→ Work order: Repeat exactly, and only, the lines from the one containing "Grooming (21, 2121)" through the end of the records.

→ Source information:
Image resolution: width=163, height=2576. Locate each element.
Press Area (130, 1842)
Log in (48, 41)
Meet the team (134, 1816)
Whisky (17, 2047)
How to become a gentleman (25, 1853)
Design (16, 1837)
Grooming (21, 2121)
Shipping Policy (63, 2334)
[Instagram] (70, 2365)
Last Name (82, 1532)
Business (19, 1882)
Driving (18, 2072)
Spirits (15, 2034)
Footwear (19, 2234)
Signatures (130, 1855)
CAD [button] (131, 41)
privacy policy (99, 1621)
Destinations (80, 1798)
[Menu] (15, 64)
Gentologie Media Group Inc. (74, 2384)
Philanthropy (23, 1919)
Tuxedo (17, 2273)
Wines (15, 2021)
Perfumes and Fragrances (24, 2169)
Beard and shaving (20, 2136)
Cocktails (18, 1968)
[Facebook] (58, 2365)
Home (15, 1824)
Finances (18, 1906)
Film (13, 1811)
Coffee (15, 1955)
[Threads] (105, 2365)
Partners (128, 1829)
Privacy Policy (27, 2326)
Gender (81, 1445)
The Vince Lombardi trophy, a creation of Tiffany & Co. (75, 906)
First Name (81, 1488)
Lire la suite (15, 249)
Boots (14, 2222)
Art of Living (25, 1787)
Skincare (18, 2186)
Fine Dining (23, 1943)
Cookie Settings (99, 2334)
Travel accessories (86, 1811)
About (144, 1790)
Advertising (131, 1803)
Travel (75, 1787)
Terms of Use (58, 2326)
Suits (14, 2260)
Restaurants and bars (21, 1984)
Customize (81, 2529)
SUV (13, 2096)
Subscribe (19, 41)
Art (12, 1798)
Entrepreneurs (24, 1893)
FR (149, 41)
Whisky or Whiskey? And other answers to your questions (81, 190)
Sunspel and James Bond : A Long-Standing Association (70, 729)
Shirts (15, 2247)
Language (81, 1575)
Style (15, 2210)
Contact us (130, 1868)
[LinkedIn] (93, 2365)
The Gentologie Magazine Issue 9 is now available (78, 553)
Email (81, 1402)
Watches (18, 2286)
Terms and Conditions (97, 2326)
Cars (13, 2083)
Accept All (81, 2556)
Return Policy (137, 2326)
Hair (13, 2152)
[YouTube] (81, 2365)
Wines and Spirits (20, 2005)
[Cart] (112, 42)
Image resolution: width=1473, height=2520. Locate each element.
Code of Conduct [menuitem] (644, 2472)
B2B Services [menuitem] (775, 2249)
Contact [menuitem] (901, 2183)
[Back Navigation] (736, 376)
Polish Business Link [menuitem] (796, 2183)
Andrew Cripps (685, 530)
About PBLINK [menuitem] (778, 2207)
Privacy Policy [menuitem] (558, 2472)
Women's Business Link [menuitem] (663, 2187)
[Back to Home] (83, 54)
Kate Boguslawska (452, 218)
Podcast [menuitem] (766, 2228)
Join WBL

→ Response:
Grooming (21, 2121)
Shipping Policy (63, 2334)
[Instagram] (70, 2365)
Last Name (82, 1532)
Business (19, 1882)
Driving (18, 2072)
Spirits (15, 2034)
Footwear (19, 2234)
Signatures (130, 1855)
CAD [button] (131, 41)
privacy policy (99, 1621)
Destinations (80, 1798)
[Menu] (15, 64)
Gentologie Media Group Inc. (74, 2384)
Philanthropy (23, 1919)
Tuxedo (17, 2273)
Wines (15, 2021)
Perfumes and Fragrances (24, 2169)
Beard and shaving (20, 2136)
Cocktails (18, 1968)
[Facebook] (58, 2365)
Home (15, 1824)
Finances (18, 1906)
Film (13, 1811)
Coffee (15, 1955)
[Threads] (105, 2365)
Partners (128, 1829)
Privacy Policy (27, 2326)
Gender (81, 1445)
The Vince Lombardi trophy, a creation of Tiffany & Co. (75, 906)
First Name (81, 1488)
Lire la suite (15, 249)
Boots (14, 2222)
Art of Living (25, 1787)
Skincare (18, 2186)
Fine Dining (23, 1943)
Cookie Settings (99, 2334)
Travel accessories (86, 1811)
About (144, 1790)
Advertising (131, 1803)
Travel (75, 1787)
Terms of Use (58, 2326)
Suits (14, 2260)
Restaurants and bars (21, 1984)
Customize (81, 2529)
SUV (13, 2096)
Subscribe (19, 41)
Art (12, 1798)
Entrepreneurs (24, 1893)
FR (149, 41)
Whisky or Whiskey? And other answers to your questions (81, 190)
Sunspel and James Bond : A Long-Standing Association (70, 729)
Shirts (15, 2247)
Language (81, 1575)
Style (15, 2210)
Contact us (130, 1868)
[LinkedIn] (93, 2365)
The Gentologie Magazine Issue 9 is now available (78, 553)
Email (81, 1402)
Watches (18, 2286)
Terms and Conditions (97, 2326)
Cars (13, 2083)
Accept All (81, 2556)
Return Policy (137, 2326)
Hair (13, 2152)
[YouTube] (81, 2365)
Wines and Spirits (20, 2005)
[Cart] (112, 42)
Image resolution: width=1473, height=2520. Locate each element.
Code of Conduct [menuitem] (644, 2472)
B2B Services [menuitem] (775, 2249)
Contact [menuitem] (901, 2183)
[Back Navigation] (736, 376)
Polish Business Link [menuitem] (796, 2183)
Andrew Cripps (685, 530)
About PBLINK [menuitem] (778, 2207)
Privacy Policy [menuitem] (558, 2472)
Women's Business Link [menuitem] (663, 2187)
[Back to Home] (83, 54)
Kate Boguslawska (452, 218)
Podcast [menuitem] (766, 2228)
Join WBL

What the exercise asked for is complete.